Another odd thing that I saw happened just before one of the processions came our way. It was still about 30 minutes out, but suddenly there was a horde of ice cream vendors all coming towards us at the same time. Ingrid looked over, and said "Do you think they
know something we don't?"

It really did look like rats leaving a sinking ship, or the animals fleeing in advance of an earthquake. All moving as fast as they could (which, given the crowd, was admittedly slow) and dinging their bells full blast. Still haven't figured out what they were fleeing.

After the processions went by, we grabbed more food. It was a bit like Jazz Fest in New Orleans in that regard – you do something, then eat. Do something else, eat something else. We bought a mixed grill – pork adobado, beef, two kinds of sausage, guacamole, salsa, handmade black corn tortillas and salad – all for less than I paid for my defunct sunglasses. All cooked on la plancha, with some grilled green onions for good measure.
I have some pictures that will be developed this week (disposable camera – keep your fingers crossed) of one entire procession, from the creation of the alfombra to the clean up afterwards.

At the hour that Christ died, all of the purple in the city turned to black. Flags and pennants all over were exchanged; robes of purple were turned inside out or exchanged. It was a pretty moving spectacle. The other thing that struck me was the hanging of Judas in effigy. There are a number of elements here that I don't pretend to understand, but basically effigies of Judas are hanged around the city, usually with a handwritten sign over his head. He is, I am told, a conflation of a number of different individuals, including San Simon, Judas, Maximon, and the ladino landowner.

After the excitement of Holy Week, its culmination at Easter was a bit of a let down. There were no processions, and everything seemed to be back to normal. The week then settled down to a pretty heavy work schedule, to make up for the time we took off to see the processions. Matt left yesterday for Utah to go to the national meetings for archaeology. He is giving two papers at the conference – one on soil classification, the other an overview of the site.

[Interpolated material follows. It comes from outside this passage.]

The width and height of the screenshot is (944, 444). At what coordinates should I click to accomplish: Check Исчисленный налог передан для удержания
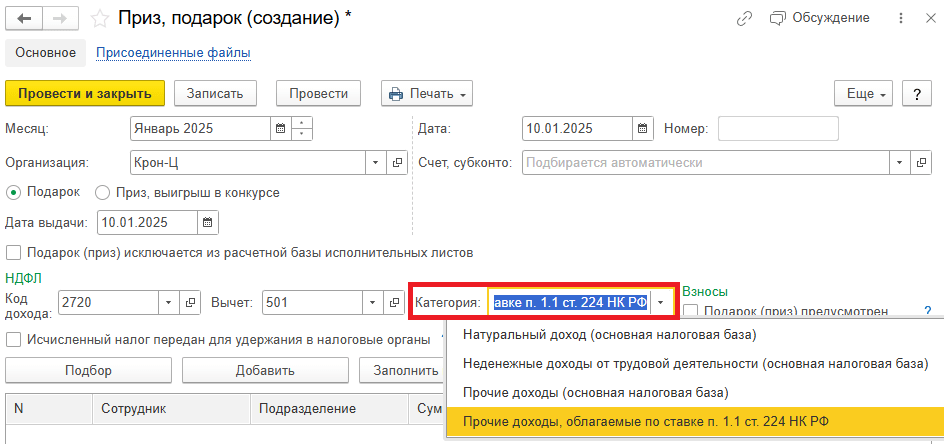[14, 339]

I, meanwhile, have been measuring my rocks. And dreaming of jade. I have a new target, as green as the one I picked up last week. The problem is its location on the busiest thoroughfare. That means that even at 5 a.m., every car, bicycle and pedestrian funnels into the city via this route. I am working up a plan that will pop it out without me having to hammer through all the concrete. I'll let you know how it works.

And then I'll have something that I can sell door-to-door. Excuse me, ma'am? Would you like to buy a piece of jade? How about a set of ginsu knives? It slices, it dices! Look at that tomato! I have to go now. There is a vendor at the door, and I have to go find out what I need.